Problem to solve: Rewrite the data as a JSON list of strings, one string per line with blank lines omitted, starting with the line containing "The width and" and continuing through the line containing "center [1537, 57].", both included.

Dataset records:
☆ ☆ ☆ ☆ ☆
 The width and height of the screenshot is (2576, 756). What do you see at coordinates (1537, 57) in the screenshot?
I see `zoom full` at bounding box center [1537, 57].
☆ ☆ ☆ ☆ ☆
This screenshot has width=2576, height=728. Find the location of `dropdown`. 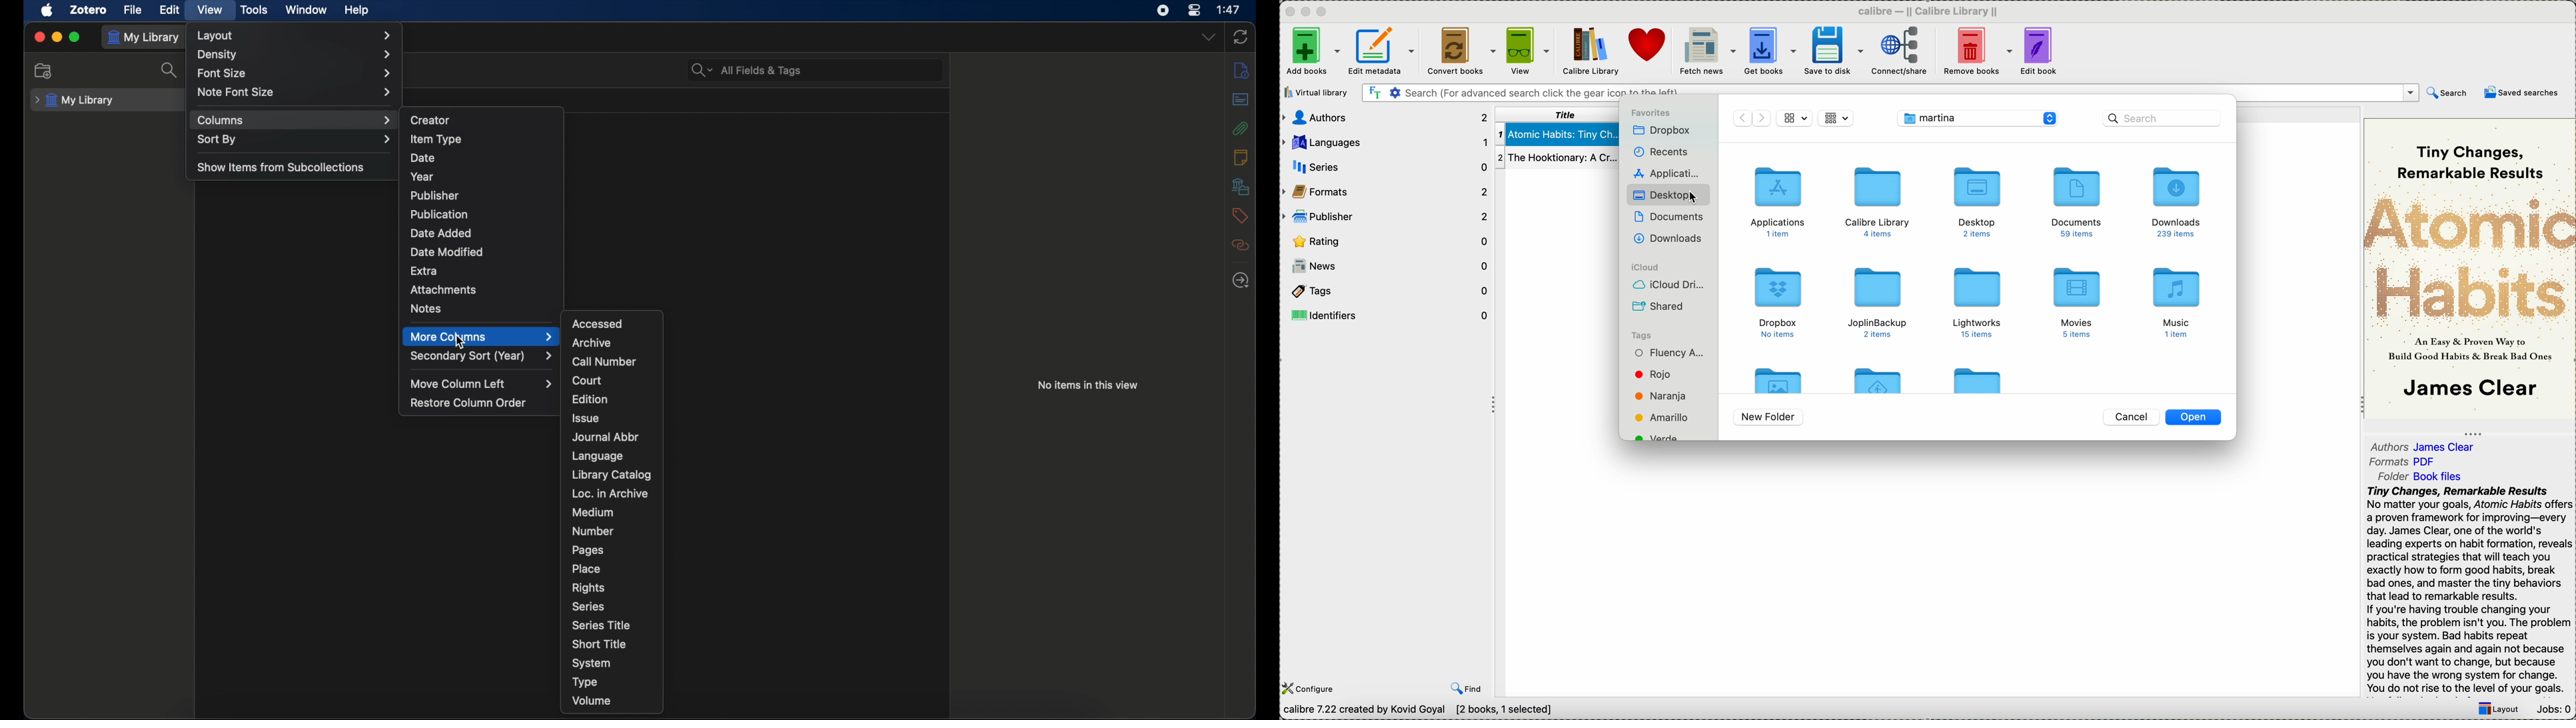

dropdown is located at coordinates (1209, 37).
☆ ☆ ☆ ☆ ☆
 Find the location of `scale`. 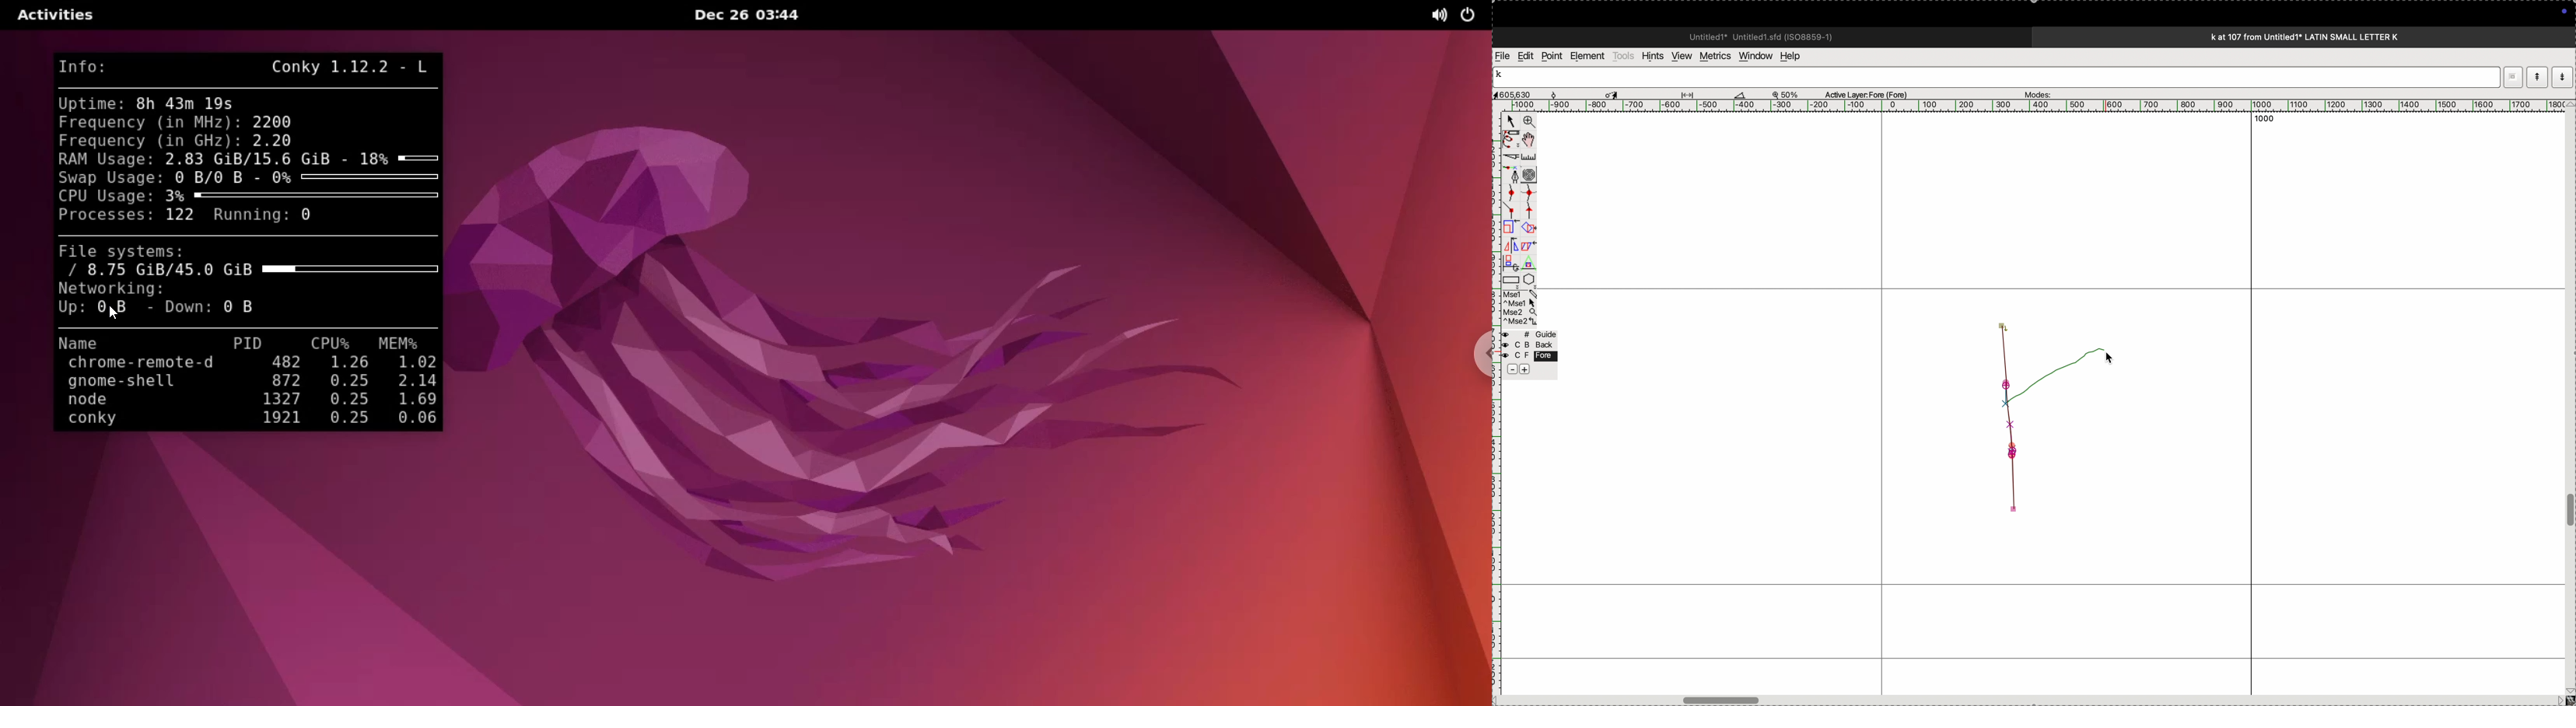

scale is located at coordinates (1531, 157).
☆ ☆ ☆ ☆ ☆
Solution below:
[
  " The width and height of the screenshot is (2576, 756). What do you see at coordinates (1537, 57) in the screenshot?",
  "I see `zoom full` at bounding box center [1537, 57]."
]